Required action: Would you please copy each line of the listing that mentions "every"?
───── Materials provided ─────
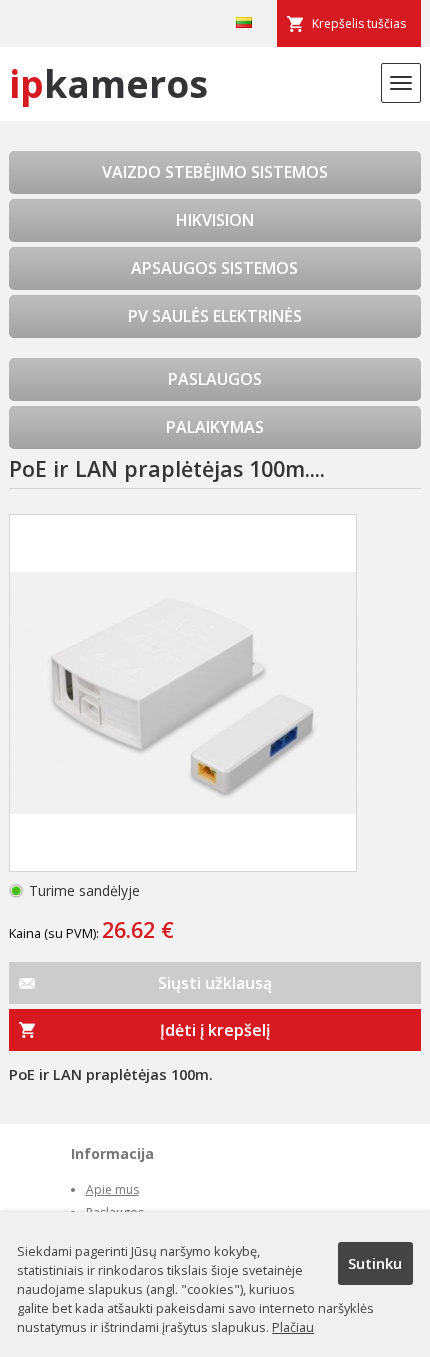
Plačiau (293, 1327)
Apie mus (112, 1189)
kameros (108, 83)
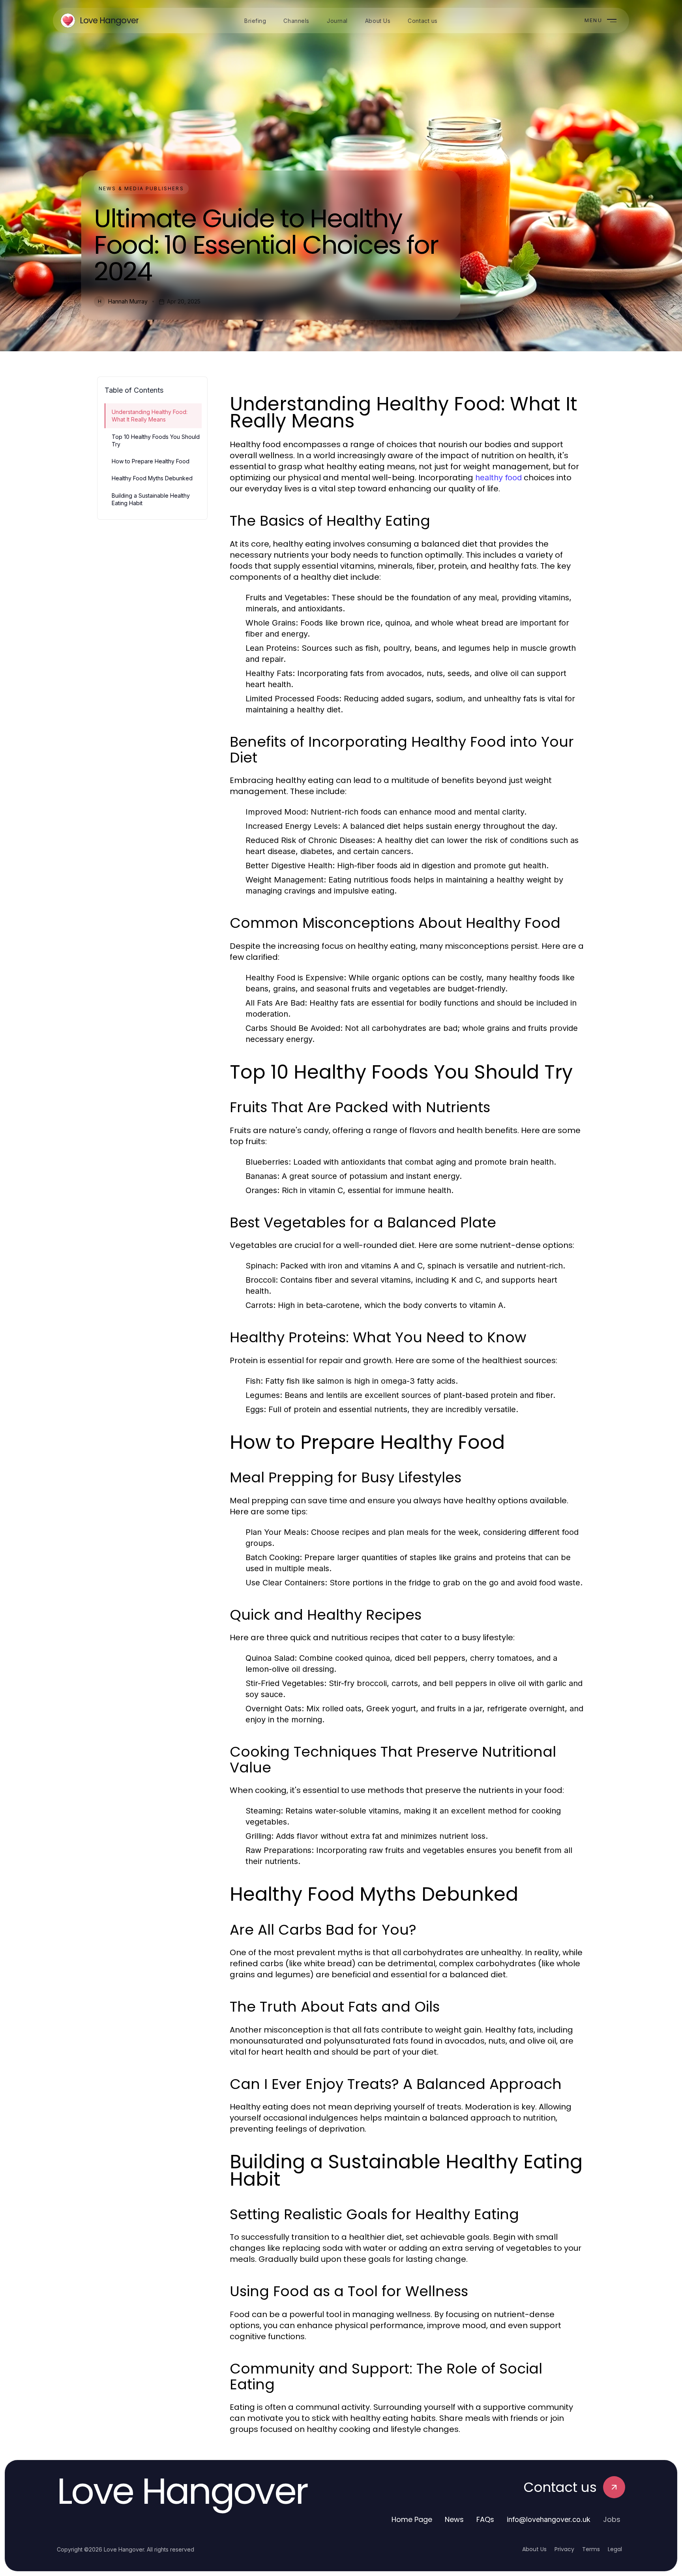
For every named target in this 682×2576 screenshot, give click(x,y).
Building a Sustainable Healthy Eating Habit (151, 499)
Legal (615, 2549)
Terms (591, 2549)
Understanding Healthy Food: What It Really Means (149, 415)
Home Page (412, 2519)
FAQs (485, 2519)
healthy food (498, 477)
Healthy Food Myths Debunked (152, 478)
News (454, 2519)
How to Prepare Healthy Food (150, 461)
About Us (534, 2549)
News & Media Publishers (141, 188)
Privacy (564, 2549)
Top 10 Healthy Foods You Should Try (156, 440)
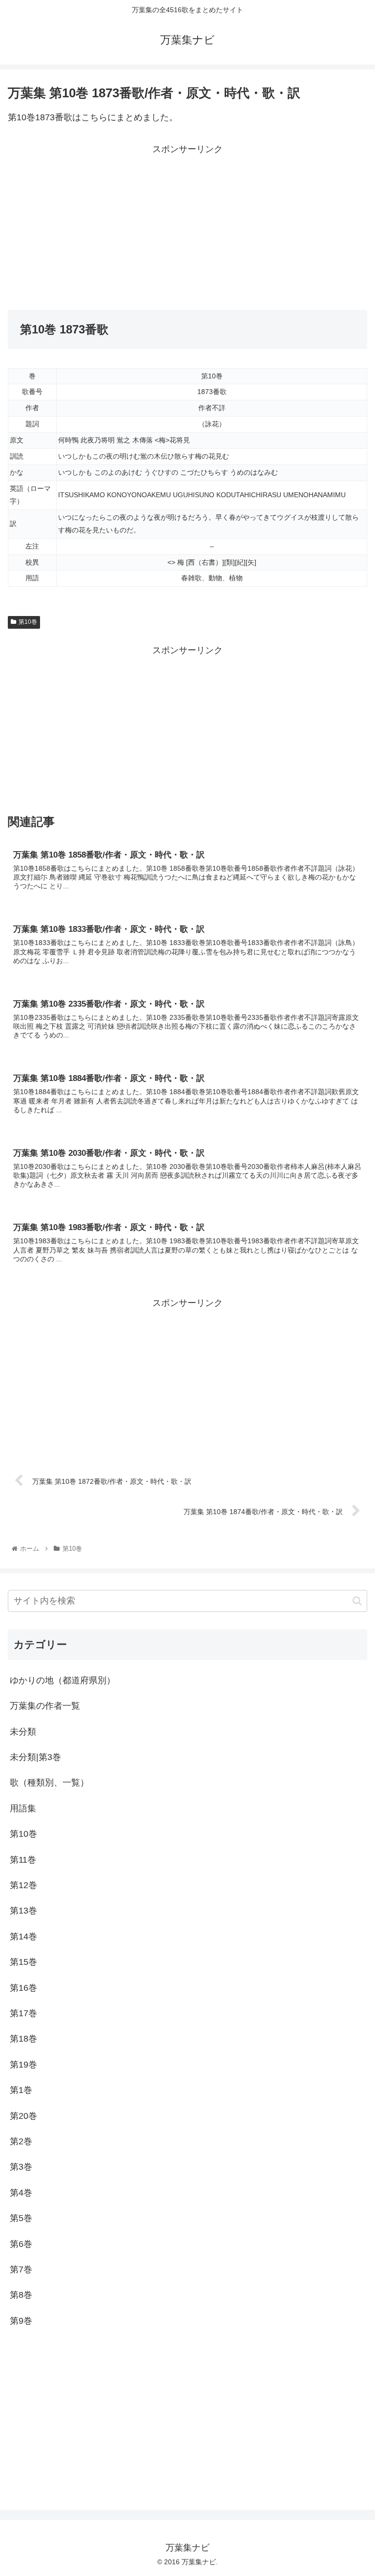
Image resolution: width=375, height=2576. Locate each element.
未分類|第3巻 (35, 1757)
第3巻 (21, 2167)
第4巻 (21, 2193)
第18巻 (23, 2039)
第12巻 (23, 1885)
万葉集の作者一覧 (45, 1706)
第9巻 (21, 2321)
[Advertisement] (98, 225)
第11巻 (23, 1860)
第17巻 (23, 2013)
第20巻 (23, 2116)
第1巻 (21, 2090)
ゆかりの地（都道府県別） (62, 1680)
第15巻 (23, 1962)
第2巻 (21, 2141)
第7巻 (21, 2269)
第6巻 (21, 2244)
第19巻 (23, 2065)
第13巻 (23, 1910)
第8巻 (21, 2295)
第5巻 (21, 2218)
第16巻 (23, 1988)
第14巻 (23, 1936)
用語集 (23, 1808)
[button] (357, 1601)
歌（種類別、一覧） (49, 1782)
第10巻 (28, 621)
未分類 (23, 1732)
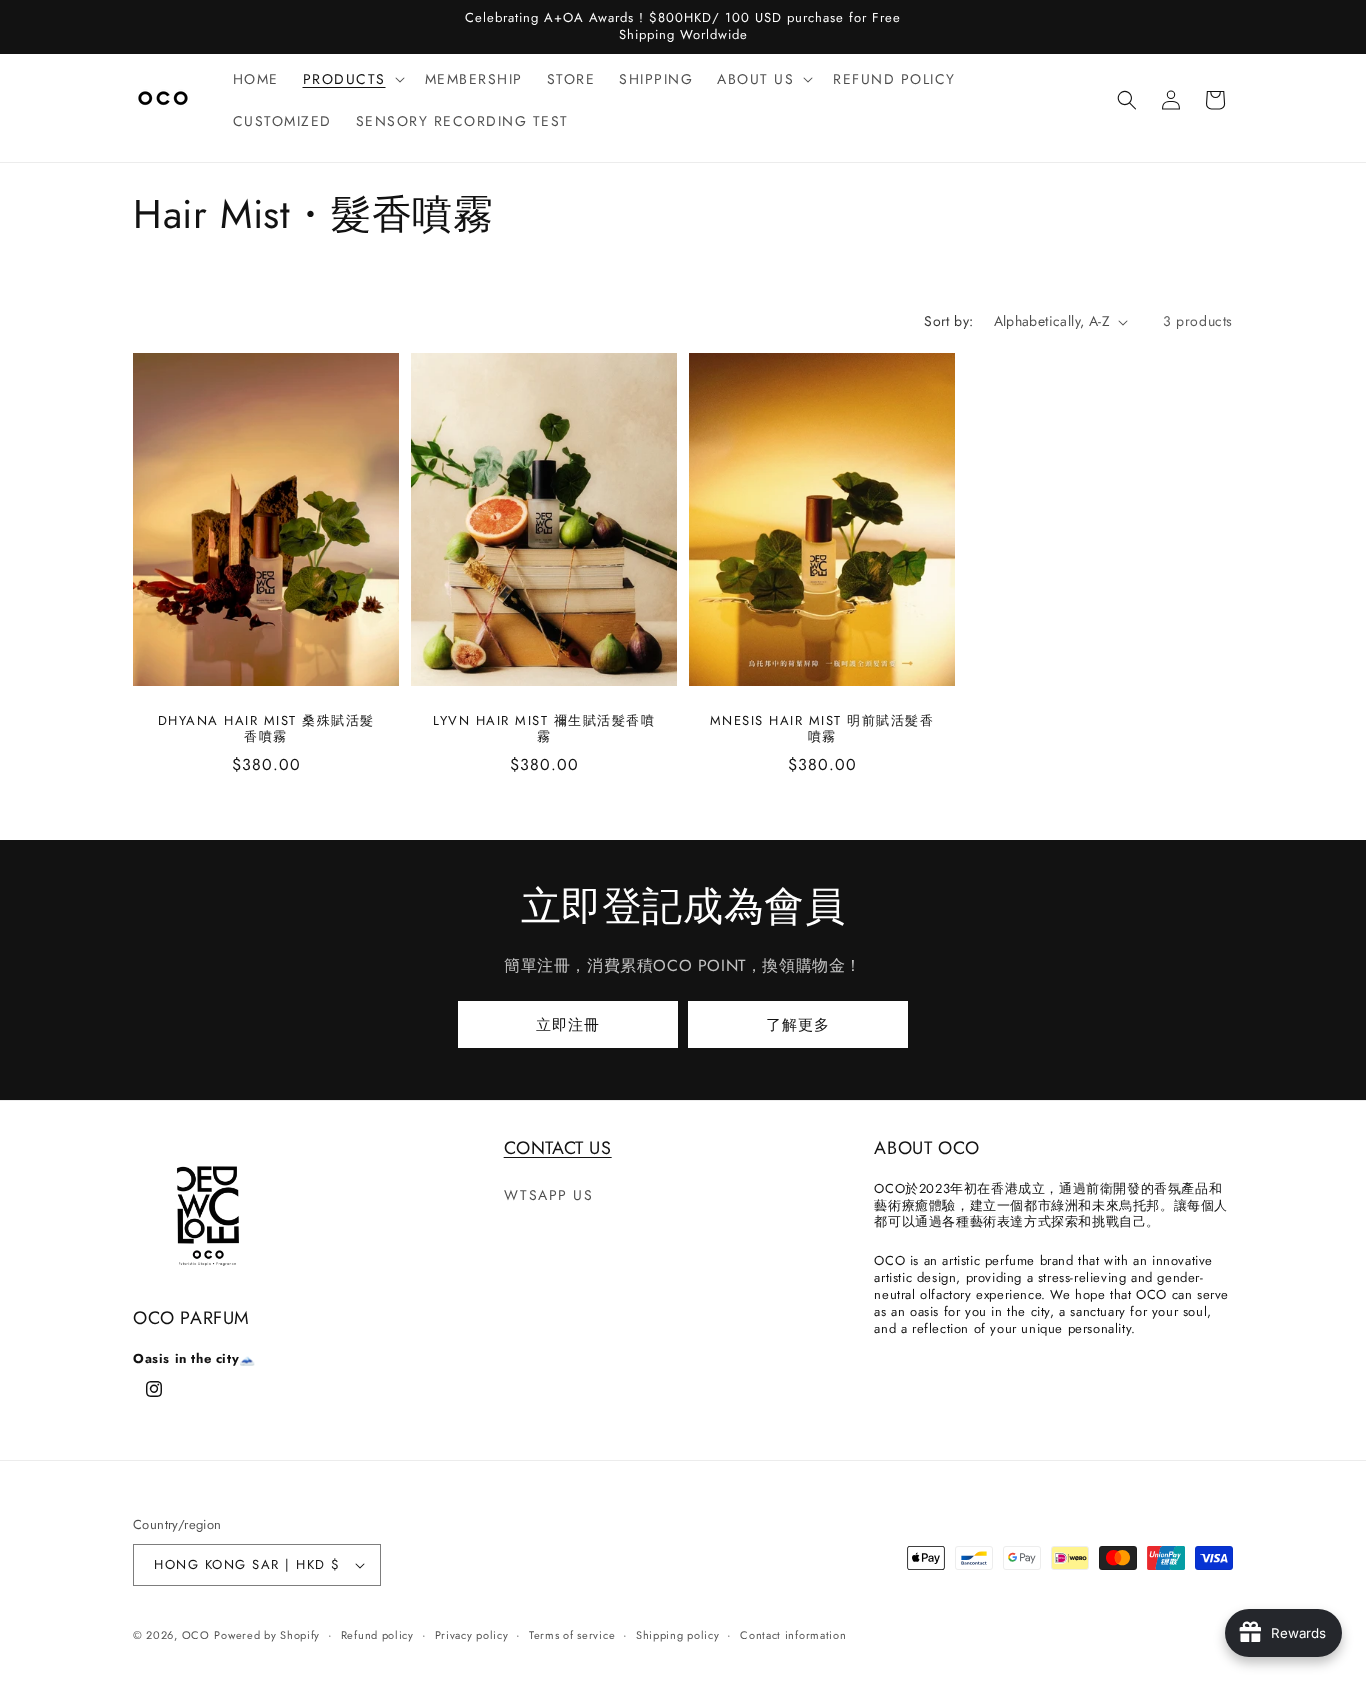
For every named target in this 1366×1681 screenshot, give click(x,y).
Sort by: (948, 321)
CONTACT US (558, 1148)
─────
Exercise solution:
For every named target in this 682×2576 screenshot, give click(x,y).
For every named target in this 1366×1681 screenshot, give click(x,y).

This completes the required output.